North Carolina-based restaurant chain Bojangles said it experienced a data security incident that compromised the sensitive personal information of its customers and employees.

 

In a filing with the Office of Maine Attorney General, Bojangles’ Restaurants, doing business as Bojangles, said that on March 12, it identified suspicious activity affecting its internal network. The company immediately launched an investigation, with assistance from external cyber security experts, to determine the nature and scope of the incident.

 

“The investigation subsequently determined that certain files were viewed and downloaded by an unknown actor between February 19, 2024 and March 12, 2024,” reads the notice.

 

While the company did not share the nature of the compromised data or the number of affected individuals, several US-based law firms claimed that the breached data included names, Social Security numbers, driver’s license numbers, government issued ID card numbers, financial account information, medical information, health insurance information and more.

 

“We take this event and the security of information in our care seriously.
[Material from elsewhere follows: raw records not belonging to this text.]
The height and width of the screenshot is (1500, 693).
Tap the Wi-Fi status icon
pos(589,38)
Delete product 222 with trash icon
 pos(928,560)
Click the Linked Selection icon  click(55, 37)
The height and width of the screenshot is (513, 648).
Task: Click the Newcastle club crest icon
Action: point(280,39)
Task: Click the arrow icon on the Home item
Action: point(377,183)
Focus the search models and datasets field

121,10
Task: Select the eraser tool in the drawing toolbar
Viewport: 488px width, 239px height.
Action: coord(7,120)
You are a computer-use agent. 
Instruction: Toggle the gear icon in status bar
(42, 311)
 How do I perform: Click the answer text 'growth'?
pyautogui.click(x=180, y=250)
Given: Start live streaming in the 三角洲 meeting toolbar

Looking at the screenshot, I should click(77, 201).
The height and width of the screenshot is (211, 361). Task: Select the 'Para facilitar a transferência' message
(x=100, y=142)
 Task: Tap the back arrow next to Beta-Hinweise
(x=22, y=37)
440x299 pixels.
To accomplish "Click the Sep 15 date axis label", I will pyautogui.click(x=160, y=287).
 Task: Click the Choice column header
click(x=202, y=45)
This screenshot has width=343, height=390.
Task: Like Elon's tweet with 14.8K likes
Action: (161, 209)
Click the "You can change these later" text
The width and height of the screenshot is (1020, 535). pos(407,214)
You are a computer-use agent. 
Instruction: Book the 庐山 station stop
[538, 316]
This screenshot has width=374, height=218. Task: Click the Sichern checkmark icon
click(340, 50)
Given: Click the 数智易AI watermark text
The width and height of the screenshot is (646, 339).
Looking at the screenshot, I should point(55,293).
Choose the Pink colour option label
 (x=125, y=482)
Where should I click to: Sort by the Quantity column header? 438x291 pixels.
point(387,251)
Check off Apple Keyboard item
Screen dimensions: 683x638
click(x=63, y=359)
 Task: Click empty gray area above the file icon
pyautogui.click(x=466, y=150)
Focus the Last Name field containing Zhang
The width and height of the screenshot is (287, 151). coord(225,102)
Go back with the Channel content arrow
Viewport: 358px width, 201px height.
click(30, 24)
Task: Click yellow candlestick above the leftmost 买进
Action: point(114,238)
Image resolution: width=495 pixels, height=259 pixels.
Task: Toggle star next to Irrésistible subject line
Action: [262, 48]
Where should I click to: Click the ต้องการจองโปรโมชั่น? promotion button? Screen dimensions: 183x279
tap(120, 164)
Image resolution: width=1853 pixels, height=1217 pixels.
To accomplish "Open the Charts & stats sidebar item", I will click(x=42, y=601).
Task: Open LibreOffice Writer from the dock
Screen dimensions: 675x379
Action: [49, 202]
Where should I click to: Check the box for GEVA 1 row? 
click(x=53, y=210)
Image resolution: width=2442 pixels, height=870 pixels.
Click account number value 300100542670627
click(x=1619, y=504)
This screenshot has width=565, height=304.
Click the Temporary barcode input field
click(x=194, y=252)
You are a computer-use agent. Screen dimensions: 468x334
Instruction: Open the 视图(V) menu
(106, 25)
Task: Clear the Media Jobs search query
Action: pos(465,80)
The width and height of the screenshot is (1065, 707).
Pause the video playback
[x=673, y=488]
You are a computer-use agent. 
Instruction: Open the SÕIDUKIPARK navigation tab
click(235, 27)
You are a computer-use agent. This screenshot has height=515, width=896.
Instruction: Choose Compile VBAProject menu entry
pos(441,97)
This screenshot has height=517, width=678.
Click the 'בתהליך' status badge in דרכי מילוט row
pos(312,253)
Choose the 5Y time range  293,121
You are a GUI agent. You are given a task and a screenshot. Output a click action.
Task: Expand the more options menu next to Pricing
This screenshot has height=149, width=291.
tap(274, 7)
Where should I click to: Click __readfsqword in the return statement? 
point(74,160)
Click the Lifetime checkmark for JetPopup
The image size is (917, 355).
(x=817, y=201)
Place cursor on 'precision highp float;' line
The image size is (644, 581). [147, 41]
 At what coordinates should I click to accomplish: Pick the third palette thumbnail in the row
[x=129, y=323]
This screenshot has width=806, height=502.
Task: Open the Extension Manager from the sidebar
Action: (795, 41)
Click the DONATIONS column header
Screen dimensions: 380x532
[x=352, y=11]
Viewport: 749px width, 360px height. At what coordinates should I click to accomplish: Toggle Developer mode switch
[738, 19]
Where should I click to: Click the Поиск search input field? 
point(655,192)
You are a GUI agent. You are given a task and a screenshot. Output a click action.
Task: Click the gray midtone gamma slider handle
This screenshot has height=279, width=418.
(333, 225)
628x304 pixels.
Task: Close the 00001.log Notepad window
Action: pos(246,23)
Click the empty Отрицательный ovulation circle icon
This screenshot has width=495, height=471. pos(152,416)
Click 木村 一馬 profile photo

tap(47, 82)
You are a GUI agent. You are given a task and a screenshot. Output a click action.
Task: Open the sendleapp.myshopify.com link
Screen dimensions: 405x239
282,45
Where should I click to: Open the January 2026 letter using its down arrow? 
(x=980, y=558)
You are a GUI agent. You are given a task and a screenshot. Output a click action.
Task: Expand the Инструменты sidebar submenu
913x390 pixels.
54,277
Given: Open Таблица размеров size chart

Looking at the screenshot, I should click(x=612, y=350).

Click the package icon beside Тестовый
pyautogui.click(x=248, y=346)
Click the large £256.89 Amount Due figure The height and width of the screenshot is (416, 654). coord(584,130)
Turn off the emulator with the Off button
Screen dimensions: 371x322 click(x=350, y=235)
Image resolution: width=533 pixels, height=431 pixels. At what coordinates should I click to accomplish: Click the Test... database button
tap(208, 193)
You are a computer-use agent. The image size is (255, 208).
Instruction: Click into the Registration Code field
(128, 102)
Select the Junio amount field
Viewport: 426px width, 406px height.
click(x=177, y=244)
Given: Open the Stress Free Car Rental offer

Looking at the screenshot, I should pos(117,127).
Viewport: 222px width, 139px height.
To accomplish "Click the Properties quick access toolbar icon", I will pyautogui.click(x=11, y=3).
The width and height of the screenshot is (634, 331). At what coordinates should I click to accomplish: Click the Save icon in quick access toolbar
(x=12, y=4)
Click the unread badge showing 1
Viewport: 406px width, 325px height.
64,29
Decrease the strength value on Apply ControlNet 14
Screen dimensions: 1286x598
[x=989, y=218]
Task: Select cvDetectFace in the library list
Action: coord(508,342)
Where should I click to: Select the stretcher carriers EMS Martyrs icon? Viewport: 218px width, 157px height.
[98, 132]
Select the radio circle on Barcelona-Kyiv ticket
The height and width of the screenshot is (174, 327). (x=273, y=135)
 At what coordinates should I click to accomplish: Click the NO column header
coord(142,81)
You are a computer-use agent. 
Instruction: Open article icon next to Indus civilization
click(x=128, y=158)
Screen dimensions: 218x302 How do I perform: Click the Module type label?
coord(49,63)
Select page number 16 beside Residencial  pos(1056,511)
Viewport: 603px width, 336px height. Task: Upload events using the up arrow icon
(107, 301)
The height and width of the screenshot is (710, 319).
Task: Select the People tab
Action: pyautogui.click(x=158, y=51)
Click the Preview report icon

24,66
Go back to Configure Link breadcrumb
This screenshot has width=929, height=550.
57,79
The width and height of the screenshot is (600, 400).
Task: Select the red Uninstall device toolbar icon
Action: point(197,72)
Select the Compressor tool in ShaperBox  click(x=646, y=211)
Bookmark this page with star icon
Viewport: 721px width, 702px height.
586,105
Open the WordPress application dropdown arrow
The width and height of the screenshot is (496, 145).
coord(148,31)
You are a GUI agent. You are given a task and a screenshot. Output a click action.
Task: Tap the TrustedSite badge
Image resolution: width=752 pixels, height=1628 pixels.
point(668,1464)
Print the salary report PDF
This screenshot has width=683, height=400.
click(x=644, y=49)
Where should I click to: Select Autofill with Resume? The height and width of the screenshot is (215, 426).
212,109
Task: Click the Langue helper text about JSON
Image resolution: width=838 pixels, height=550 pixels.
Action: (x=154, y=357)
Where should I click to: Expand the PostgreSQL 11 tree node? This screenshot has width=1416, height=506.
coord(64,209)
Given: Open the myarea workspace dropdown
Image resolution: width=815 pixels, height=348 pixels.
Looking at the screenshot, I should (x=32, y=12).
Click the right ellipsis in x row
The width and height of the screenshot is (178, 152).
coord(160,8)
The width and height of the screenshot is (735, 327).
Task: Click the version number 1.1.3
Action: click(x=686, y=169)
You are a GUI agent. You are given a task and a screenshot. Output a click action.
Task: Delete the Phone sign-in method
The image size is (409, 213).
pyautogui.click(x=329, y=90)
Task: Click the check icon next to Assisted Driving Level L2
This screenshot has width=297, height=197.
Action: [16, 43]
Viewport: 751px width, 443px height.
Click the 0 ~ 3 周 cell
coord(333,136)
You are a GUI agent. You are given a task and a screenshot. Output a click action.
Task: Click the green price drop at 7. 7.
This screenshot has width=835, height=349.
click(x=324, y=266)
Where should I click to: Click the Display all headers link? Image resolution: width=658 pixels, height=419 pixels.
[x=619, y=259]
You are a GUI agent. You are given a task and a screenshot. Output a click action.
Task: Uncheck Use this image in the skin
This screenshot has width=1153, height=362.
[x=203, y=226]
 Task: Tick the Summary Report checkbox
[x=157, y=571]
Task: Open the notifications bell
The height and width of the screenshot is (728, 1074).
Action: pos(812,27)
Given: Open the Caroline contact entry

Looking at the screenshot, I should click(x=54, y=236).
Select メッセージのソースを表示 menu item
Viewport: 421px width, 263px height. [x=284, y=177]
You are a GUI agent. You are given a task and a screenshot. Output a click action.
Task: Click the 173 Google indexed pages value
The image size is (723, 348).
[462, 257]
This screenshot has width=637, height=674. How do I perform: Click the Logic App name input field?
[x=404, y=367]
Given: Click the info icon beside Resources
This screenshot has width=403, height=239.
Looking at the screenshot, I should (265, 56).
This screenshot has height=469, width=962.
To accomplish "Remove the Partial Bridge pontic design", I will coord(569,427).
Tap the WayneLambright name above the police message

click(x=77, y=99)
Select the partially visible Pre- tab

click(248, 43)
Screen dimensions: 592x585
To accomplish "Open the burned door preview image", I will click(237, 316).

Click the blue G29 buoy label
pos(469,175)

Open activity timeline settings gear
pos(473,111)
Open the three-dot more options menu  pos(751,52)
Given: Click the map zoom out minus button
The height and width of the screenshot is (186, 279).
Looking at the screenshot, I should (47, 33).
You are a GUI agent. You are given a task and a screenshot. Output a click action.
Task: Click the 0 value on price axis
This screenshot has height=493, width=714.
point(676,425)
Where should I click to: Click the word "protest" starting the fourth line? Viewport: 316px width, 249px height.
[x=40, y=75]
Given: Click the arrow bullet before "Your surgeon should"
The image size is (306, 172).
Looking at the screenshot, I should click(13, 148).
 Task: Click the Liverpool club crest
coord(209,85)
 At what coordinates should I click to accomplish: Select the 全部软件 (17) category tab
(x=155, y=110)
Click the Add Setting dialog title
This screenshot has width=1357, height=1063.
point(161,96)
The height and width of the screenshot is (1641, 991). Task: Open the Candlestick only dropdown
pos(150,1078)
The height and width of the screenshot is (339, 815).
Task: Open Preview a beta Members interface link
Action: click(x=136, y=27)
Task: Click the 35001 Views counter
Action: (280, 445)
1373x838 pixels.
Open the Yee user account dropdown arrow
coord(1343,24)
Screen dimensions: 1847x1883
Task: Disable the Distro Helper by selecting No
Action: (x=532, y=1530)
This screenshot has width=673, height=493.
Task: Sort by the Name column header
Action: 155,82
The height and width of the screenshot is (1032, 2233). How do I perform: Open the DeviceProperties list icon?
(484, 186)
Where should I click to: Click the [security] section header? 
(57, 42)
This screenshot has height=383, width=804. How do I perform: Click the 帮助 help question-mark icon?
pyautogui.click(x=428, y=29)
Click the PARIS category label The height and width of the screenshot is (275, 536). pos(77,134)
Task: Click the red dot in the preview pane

Upon learning of the event, we moved quickly to investigate and respond, assess the security of our environment, and determine what information was potentially impacted,” Bojangles said.

 

“As part of our ongoing commitment to information security, we reviewed our existing policies and procedures, enhanced certain administrative and technical controls, and provided additional security training to reduce the likelihood of a similar future event,” the restaurant chain added.

 

The company has advised all affected individuals to regularly monitor their credit reports, account and benefit statements and report any suspicious activity to law enforcement authorities. It has also offered one year of complimentary identity protection and credit monitoring services through IDX to all affected individuals.

 

At the time of publishing, no known hacker group has claimed responsibility for the cyber attack on Bojangles.

 

The company has also not shared details on who is behind the attack or if a ransom was demanded.